* Stated problem
Could you render the lines below as a numbered list, leaving out the blank lines?

* Items
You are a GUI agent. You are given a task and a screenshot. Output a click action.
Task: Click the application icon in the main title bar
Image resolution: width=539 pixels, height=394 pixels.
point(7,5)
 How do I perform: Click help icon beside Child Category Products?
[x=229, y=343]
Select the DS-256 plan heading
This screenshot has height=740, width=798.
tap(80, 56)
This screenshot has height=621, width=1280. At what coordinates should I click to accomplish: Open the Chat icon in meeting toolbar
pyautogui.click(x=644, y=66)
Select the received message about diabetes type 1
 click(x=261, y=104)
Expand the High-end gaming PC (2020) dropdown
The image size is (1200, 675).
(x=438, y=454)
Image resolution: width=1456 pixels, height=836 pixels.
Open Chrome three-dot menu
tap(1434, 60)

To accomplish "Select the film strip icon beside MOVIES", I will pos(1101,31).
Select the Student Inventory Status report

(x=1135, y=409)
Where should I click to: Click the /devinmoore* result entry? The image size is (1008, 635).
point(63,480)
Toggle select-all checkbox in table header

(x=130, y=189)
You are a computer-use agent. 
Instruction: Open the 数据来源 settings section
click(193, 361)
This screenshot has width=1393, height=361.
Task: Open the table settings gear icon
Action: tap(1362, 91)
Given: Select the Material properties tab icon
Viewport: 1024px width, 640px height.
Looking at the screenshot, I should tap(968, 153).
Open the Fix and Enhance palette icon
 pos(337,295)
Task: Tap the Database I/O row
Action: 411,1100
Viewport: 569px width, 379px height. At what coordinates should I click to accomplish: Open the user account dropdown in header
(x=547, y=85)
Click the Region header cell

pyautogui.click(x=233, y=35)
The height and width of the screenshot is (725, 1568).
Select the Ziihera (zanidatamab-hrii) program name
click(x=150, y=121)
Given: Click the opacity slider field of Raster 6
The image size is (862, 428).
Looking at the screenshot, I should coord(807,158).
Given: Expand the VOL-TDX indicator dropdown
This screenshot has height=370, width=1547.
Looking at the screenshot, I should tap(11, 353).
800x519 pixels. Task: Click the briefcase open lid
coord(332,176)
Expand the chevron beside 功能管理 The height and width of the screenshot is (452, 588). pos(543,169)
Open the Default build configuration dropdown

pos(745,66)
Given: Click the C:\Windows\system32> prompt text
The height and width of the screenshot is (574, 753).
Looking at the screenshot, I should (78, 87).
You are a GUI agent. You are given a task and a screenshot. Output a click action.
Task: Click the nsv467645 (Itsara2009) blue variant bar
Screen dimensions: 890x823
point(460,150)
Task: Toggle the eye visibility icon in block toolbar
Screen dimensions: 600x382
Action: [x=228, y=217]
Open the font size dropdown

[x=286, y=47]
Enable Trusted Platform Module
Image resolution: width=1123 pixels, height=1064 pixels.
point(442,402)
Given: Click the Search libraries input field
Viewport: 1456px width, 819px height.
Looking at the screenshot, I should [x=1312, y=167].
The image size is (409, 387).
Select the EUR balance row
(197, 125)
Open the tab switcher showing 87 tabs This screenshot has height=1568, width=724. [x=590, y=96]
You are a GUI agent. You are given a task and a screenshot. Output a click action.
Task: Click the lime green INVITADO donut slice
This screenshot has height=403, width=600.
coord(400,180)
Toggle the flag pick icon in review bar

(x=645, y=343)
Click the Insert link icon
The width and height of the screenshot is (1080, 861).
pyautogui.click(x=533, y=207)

* Exercise solution
1. You are a GUI agent. You are given a task and a screenshot. Output a click action.
2. Task: Click the application icon in the main title bar
3. Image resolution: width=539 pixels, height=394 pixels.
4. point(7,5)
5.  How do I perform: Click help icon beside Child Category Products?
6. [x=229, y=343]
7. Select the DS-256 plan heading
8. This screenshot has height=740, width=798.
9. tap(80, 56)
10. This screenshot has height=621, width=1280. At what coordinates should I click to accomplish: Open the Chat icon in meeting toolbar
11. pyautogui.click(x=644, y=66)
12. Select the received message about diabetes type 1
13.  click(x=261, y=104)
14. Expand the High-end gaming PC (2020) dropdown
15. The image size is (1200, 675).
16. (x=438, y=454)
17. Image resolution: width=1456 pixels, height=836 pixels.
18. Open Chrome three-dot menu
19. tap(1434, 60)
20. To accomplish "Select the film strip icon beside MOVIES", I will pos(1101,31).
21. Select the Student Inventory Status report
22. (x=1135, y=409)
23. Where should I click to: Click the /devinmoore* result entry? The image size is (1008, 635).
24. point(63,480)
25. Toggle select-all checkbox in table header
26. (x=130, y=189)
27. You are a computer-use agent. 
28. Instruction: Open the 数据来源 settings section
29. click(193, 361)
30. This screenshot has width=1393, height=361.
31. Task: Open the table settings gear icon
32. Action: tap(1362, 91)
33. Given: Select the Material properties tab icon
34. Viewport: 1024px width, 640px height.
35. Looking at the screenshot, I should tap(968, 153).
36. Open the Fix and Enhance palette icon
37.  pos(337,295)
38. Task: Tap the Database I/O row
39. Action: 411,1100
40. Viewport: 569px width, 379px height. At what coordinates should I click to accomplish: Open the user account dropdown in header
41. (x=547, y=85)
42. Click the Region header cell
43. pyautogui.click(x=233, y=35)
44. The height and width of the screenshot is (725, 1568).
45. Select the Ziihera (zanidatamab-hrii) program name
46. click(x=150, y=121)
47. Given: Click the opacity slider field of Raster 6
48. The image size is (862, 428).
49. Looking at the screenshot, I should coord(807,158).
50. Given: Expand the VOL-TDX indicator dropdown
51. This screenshot has height=370, width=1547.
52. Looking at the screenshot, I should tap(11, 353).
53. 800x519 pixels. Task: Click the briefcase open lid
54. coord(332,176)
55. Expand the chevron beside 功能管理 The height and width of the screenshot is (452, 588). pos(543,169)
56. Open the Default build configuration dropdown
57. pos(745,66)
58. Given: Click the C:\Windows\system32> prompt text
59. The height and width of the screenshot is (574, 753).
60. Looking at the screenshot, I should (78, 87).
61. You are a GUI agent. You are given a task and a screenshot. Output a click action.
62. Task: Click the nsv467645 (Itsara2009) blue variant bar
63. Screen dimensions: 890x823
64. point(460,150)
65. Task: Toggle the eye visibility icon in block toolbar
66. Screen dimensions: 600x382
67. Action: [x=228, y=217]
68. Open the font size dropdown
69. [x=286, y=47]
70. Enable Trusted Platform Module
71. Image resolution: width=1123 pixels, height=1064 pixels.
72. point(442,402)
73. Given: Click the Search libraries input field
74. Viewport: 1456px width, 819px height.
75. Looking at the screenshot, I should [x=1312, y=167].
76. The image size is (409, 387).
77. Select the EUR balance row
78. (197, 125)
79. Open the tab switcher showing 87 tabs This screenshot has height=1568, width=724. [x=590, y=96]
80. You are a GUI agent. You are given a task and a screenshot. Output a click action.
81. Task: Click the lime green INVITADO donut slice
82. This screenshot has height=403, width=600.
83. coord(400,180)
84. Toggle the flag pick icon in review bar
85. (x=645, y=343)
86. Click the Insert link icon
87. The width and height of the screenshot is (1080, 861).
88. pyautogui.click(x=533, y=207)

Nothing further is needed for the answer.